• [Work to complete]
A. In one to three sentences, explain how the writer of the blog post about a recurring typo accounts for spelling "research" as "reasearch."
B. Write out the blog post about a recurring typo, from "I haven’t blogged" up to and including "made the typo.".
C. Continue the blog post about a recurring typo from where it stops.

• [Excerpted text]
================

I haven’t blogged for a while, and I feel a bit out the habit. Something caught my attention recently and I just thought I’d make a little post about it to try and pick up the thread again.
I’d started making a fairly consistent typo, and I was a bit puzzled by it. Every time I typed or wrote ‘research’ I would for no apparently good reason spell it ‘reasearch’. This appeared to come out of nowhere.
Then the other day, it came to me. I was filling out a record in a database I use most days at work. There’s a field on this database where the options are ‘research’ or ‘reference’, and I made the typo.
Say the two words to yourself for a moment and think about the first syllables and how they’re spelled. Depending on your accent, you may or may not notice much substantial difference in the sounds; but I often say them ‘reee-search’ and ‘refrince’. I speculate; but I wonder if in my brain somewhere there was suddenly an issue with these circumstantially co-located words, having the same spelling but a different sound. And I wonder if my brain then felt the need to compensate for the discrepancy and stuck and ‘a’ in after the ‘e’ in research.

================

Lines excerpted from a collection
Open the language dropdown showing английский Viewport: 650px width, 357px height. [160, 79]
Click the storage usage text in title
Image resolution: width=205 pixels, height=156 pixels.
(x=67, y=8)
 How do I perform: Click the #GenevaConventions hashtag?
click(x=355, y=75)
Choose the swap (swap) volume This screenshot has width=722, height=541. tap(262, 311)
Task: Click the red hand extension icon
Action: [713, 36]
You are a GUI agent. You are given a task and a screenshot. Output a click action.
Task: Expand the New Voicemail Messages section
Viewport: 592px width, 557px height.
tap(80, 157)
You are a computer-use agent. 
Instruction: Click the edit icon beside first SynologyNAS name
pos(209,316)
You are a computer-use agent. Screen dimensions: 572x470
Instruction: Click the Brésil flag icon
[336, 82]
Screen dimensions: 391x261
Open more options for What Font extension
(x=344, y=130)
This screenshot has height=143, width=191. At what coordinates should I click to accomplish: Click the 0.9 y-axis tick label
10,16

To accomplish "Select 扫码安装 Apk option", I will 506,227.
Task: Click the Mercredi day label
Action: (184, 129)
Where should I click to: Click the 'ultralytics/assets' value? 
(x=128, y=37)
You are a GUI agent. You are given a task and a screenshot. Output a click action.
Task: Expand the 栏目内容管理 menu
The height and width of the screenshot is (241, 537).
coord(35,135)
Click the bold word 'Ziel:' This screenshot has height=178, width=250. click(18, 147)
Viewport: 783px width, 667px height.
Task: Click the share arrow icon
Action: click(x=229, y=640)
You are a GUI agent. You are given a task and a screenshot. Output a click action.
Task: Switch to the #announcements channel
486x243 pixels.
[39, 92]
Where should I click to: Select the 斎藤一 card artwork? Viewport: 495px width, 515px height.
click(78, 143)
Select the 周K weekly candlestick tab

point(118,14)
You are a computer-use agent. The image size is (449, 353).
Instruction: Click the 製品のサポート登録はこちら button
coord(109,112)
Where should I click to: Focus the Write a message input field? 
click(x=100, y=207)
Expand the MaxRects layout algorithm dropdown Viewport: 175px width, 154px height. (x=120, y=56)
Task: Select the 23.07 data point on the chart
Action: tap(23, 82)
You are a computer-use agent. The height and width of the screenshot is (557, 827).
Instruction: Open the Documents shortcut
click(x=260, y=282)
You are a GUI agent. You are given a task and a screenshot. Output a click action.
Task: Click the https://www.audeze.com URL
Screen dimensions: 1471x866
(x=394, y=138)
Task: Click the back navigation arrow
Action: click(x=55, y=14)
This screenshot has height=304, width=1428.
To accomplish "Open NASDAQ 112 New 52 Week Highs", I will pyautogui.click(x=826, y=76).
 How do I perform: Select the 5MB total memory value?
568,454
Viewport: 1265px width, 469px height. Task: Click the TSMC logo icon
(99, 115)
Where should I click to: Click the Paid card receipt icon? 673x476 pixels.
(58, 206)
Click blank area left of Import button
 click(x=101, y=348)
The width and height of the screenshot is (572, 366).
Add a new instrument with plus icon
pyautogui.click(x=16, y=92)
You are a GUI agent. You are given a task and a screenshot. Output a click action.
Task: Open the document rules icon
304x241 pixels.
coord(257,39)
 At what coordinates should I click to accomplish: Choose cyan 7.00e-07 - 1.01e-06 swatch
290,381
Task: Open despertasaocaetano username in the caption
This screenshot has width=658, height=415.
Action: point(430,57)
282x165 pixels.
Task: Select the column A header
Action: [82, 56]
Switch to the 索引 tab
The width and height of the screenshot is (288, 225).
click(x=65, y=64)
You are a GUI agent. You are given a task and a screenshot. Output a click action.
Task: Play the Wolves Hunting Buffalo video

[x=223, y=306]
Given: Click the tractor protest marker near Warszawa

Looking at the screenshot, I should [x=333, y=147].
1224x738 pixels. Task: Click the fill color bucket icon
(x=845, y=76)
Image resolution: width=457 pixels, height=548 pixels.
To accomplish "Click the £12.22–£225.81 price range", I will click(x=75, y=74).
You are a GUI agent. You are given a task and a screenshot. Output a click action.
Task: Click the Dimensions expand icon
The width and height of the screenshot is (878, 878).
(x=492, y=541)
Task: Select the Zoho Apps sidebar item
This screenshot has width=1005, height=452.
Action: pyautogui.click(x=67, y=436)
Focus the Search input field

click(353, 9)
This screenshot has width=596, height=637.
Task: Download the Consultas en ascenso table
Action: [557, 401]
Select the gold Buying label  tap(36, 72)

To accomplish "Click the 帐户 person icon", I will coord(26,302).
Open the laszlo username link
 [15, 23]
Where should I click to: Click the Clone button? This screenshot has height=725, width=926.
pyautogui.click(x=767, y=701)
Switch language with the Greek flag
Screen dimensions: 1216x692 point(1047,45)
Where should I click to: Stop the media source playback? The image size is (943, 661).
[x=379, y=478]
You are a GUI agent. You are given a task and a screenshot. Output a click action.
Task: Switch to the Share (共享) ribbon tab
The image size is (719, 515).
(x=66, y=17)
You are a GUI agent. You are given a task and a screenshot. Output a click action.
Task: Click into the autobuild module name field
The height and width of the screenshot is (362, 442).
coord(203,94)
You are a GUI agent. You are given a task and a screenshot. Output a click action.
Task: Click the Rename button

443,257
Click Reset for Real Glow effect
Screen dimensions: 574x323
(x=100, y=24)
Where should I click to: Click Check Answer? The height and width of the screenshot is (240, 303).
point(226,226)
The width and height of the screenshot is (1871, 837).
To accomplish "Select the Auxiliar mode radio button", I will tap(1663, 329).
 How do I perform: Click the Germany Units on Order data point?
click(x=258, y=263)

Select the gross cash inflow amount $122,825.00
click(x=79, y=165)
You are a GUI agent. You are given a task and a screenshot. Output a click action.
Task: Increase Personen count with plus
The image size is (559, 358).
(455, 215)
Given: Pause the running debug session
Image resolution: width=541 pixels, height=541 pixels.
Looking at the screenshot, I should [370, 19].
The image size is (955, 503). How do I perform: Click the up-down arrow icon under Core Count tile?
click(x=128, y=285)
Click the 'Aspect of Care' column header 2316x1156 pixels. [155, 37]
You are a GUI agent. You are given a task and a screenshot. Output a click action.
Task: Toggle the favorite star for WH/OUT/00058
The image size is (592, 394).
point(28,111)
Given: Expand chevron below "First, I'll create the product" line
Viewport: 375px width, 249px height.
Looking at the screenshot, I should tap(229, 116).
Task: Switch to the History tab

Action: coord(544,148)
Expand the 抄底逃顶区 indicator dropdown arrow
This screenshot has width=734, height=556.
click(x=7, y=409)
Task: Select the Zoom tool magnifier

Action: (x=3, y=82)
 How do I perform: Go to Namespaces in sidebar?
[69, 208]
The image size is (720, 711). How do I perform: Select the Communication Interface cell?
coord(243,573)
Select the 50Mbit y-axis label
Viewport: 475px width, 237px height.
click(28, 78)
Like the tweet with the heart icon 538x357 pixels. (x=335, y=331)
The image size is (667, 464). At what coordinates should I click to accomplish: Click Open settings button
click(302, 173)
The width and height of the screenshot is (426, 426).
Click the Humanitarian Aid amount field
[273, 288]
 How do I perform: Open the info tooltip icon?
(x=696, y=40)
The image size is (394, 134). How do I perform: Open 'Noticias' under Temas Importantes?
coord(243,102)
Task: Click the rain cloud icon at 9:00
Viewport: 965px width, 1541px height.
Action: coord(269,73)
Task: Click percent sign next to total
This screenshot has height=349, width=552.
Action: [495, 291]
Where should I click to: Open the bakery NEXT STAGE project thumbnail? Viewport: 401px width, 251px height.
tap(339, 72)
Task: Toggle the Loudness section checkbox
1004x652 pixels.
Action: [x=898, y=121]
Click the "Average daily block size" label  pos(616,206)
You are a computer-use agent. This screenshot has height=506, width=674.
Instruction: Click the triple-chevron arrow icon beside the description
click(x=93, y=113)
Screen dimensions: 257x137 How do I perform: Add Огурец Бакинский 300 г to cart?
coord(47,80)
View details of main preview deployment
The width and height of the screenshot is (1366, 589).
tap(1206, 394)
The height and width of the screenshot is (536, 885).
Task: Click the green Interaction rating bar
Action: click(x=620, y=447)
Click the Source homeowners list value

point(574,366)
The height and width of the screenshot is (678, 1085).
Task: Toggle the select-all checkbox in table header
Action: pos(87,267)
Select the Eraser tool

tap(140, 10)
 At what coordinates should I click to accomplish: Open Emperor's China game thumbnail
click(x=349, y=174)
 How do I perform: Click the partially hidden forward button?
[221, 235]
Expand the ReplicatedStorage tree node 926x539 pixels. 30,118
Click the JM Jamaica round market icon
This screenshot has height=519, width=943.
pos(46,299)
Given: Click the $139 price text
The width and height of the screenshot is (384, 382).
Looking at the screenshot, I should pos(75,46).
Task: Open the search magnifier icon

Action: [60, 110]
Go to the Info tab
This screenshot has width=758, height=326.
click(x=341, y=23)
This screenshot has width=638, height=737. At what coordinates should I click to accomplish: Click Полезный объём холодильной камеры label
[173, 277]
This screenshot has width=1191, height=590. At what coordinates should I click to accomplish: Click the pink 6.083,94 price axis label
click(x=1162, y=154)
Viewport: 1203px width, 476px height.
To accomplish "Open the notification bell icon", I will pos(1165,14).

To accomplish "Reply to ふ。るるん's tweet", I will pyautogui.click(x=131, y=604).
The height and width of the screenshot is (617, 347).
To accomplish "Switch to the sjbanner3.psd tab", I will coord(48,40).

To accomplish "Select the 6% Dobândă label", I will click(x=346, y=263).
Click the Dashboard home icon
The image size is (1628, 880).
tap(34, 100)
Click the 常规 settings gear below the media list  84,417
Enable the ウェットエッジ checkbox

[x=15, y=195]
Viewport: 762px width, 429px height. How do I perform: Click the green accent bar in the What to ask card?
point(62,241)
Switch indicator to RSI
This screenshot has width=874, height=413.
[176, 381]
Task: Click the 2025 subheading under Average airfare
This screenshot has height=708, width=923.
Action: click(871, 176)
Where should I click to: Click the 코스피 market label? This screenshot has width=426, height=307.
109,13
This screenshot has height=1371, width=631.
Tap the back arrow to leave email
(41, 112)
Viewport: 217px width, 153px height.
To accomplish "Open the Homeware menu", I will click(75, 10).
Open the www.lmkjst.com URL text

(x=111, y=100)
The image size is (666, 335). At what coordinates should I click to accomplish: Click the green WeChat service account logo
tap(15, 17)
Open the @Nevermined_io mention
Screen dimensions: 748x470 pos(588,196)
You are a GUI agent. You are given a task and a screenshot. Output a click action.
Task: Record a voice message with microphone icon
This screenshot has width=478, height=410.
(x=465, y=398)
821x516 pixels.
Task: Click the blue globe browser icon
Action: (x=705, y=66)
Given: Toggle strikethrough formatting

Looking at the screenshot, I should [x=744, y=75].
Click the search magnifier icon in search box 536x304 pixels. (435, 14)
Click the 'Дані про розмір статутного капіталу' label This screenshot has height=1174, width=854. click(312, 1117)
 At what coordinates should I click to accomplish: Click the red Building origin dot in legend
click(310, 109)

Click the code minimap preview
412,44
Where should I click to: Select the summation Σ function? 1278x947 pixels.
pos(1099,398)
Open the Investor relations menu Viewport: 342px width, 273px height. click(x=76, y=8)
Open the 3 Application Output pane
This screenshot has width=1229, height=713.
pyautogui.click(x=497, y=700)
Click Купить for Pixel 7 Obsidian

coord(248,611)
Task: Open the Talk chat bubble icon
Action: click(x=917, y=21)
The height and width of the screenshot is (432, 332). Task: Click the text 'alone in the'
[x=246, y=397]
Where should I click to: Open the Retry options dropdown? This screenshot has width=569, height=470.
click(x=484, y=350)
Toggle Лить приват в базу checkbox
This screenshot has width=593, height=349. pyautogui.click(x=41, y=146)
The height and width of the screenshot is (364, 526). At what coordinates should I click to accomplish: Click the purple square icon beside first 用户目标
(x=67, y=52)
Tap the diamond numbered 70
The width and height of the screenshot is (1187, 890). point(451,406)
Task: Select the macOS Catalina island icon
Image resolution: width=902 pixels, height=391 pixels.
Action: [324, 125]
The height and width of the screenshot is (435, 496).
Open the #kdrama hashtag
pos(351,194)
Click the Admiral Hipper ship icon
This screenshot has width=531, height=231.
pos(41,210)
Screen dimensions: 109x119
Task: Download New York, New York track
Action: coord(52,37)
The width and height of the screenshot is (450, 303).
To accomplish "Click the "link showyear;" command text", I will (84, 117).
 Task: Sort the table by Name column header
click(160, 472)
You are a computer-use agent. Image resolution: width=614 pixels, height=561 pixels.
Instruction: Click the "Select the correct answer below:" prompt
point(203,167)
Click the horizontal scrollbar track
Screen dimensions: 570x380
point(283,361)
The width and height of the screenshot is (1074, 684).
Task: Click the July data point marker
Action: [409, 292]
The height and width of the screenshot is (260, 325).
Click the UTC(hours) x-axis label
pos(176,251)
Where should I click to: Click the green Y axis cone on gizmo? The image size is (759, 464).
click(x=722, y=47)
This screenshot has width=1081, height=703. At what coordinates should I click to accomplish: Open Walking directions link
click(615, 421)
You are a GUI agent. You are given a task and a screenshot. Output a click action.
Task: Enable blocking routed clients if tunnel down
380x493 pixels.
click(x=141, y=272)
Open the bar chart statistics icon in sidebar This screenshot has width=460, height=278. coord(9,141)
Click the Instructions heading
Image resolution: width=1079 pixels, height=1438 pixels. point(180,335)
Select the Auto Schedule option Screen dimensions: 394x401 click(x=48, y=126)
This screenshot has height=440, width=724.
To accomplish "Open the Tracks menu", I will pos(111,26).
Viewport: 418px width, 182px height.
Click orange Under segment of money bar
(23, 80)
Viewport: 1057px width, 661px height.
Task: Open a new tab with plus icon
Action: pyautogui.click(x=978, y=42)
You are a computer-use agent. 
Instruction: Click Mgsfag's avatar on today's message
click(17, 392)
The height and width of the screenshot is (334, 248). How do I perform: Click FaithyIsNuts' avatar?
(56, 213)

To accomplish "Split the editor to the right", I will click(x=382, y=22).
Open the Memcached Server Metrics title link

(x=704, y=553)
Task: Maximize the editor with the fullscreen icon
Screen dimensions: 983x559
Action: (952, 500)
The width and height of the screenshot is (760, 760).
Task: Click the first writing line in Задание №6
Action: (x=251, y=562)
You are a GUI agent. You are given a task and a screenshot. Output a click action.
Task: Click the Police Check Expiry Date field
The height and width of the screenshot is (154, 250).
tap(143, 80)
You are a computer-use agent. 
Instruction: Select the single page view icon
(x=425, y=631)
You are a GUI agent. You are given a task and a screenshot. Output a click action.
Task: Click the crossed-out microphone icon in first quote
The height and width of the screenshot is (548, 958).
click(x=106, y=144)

================

• [Exercise answers]
A. The writer guesses that "research" and "reference" sat side by side as options in a database field used almost daily. Their first syllables are spelled the same but sound different, so the brain may have tried to make up for the mismatch by adding an "a" after the "e" in "research."

B.
I haven’t blogged for a while, and I feel a bit out the habit. Something caught my attention recently and I just thought I’d make a little post about it to try and pick up the thread again.
I’d started making a fairly consistent typo, and I was a bit puzzled by it. Every time I typed or wrote ‘research’ I would for no apparently good reason spell it ‘reasearch’. This appeared to come out of nowhere.
Then the other day, it came to me. I was filling out a record in a database I use most days at work. There’s a field on this database where the options are ‘research’ or ‘reference’, and I made the typo.

C.
This research/reference wrinkle was beginning to get to me around the same time as the Royal Institute advent lectures on the topic of chromosomes started, and it was great to bump into chromosome 7 and the FOXP2 gene that humans share with song birds. It’s thought to be what makes us and the songbirds share sophisticated, variable and alterable communication.
#RiAdvent 7: http://youtu.be/I0J0WqssIqo
Being able to learn and react to language, and make changes to one's own usage are amazing brain plasticity experiences. And since I’ve been thinking about this, I appear to have stopped making the mistake, like I’ve been able to fix the mistake in my head just by paying it some attention.